The Distant Future

From Clockworks2
Jump to navigationJump to search

Adorno, Juan Nepomuceno. '"The Distant Future" ("El remoto porvenir"). Chapter in Armonía del universo: Sobre los principios de la armonía física y mattemática (1862). Andrea Bell, translator. In Cosmos Latinos, pp. 23 (introduction by translator/editors)-35.

From the editors/translator's introduction:

Influenced by the work of Saint-Simon and Charles Fourier — particularly with regard to social reform and the concept of utopia — [Juan Nepomuceno] Adorno believed that many social, economic, political, and ethical problems could be eradicated through the vigorous application of progressive technology in fulfillment of divine providence. [... ¶] In the course of Armonía, Adorno describes many of the technological innovations he believes await humanity, marvels such as an instant global communications network, unlimited steam, electric, magnetic, and thermal energy at our beck and call, airports, and even genetic engineering. Adorno called [... this] type of writing [...] intuitive poetry [...]. The modern reader, however, struck by the perceptiveness and mechanistic imagination of Armonía, would recognize it as an early example of the technological utopia and an indisputable precursor or [...] science fiction. (p. 23)

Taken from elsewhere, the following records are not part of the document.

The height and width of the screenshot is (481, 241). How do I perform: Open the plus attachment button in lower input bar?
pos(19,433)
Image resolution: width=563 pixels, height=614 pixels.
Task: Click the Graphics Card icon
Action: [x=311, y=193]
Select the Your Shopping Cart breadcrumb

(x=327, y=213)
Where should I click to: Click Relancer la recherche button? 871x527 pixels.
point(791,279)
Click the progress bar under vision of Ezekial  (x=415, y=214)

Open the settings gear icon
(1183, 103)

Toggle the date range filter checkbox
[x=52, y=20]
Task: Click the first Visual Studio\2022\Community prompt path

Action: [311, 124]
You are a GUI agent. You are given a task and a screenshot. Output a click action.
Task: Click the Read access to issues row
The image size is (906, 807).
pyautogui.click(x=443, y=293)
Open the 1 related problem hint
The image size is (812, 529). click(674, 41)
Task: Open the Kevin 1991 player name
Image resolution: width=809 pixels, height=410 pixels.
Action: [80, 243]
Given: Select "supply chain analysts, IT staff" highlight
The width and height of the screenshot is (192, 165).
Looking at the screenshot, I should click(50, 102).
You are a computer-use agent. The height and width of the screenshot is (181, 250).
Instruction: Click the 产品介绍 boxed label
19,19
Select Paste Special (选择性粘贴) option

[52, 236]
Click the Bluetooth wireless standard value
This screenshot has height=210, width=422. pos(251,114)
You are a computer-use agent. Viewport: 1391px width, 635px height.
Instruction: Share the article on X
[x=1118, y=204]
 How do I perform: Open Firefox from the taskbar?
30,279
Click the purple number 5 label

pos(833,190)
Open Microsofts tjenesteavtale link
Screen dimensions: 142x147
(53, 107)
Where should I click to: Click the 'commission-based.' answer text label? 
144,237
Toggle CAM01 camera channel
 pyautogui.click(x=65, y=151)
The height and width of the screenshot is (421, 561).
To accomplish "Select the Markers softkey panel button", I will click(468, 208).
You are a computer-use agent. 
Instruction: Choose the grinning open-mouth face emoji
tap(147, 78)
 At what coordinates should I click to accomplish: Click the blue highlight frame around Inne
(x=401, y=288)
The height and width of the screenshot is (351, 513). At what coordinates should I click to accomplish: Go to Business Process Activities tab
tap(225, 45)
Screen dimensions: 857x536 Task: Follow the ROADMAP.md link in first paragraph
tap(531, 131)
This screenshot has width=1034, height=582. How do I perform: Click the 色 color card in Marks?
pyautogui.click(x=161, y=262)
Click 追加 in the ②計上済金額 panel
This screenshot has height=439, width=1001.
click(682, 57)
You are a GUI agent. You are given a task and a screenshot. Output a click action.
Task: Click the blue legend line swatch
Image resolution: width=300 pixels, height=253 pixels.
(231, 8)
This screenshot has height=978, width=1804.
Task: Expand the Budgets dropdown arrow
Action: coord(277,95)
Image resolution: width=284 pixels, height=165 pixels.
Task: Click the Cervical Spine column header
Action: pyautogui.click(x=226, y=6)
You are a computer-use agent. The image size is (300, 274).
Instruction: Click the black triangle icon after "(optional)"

Note also communication with people on other planets of our solar system "by means of telegraphic signals." Somewhat chilling, though is that on our Earth, "All the arts and crafts have been recast as one: mechanics. That is the creation of man [...]; and you, O Earth! serve as platform for his massive levers, you are the inextinguishable beacon of his helioscopic, calorific, and electromagnetic devices, and are the wellspring of the infinite forces available to him, your Provident lord" (p. 30). And on Earth, "Transportation and the telegraph, which reach the most remote corners, make all the Earth as one shared city [...]" (p. 31). Cf. and contrast Isaac Asimov's Foundation Trilogy, with "the Galactic capital of Trantor as a kind of planet-wide city," quite literally.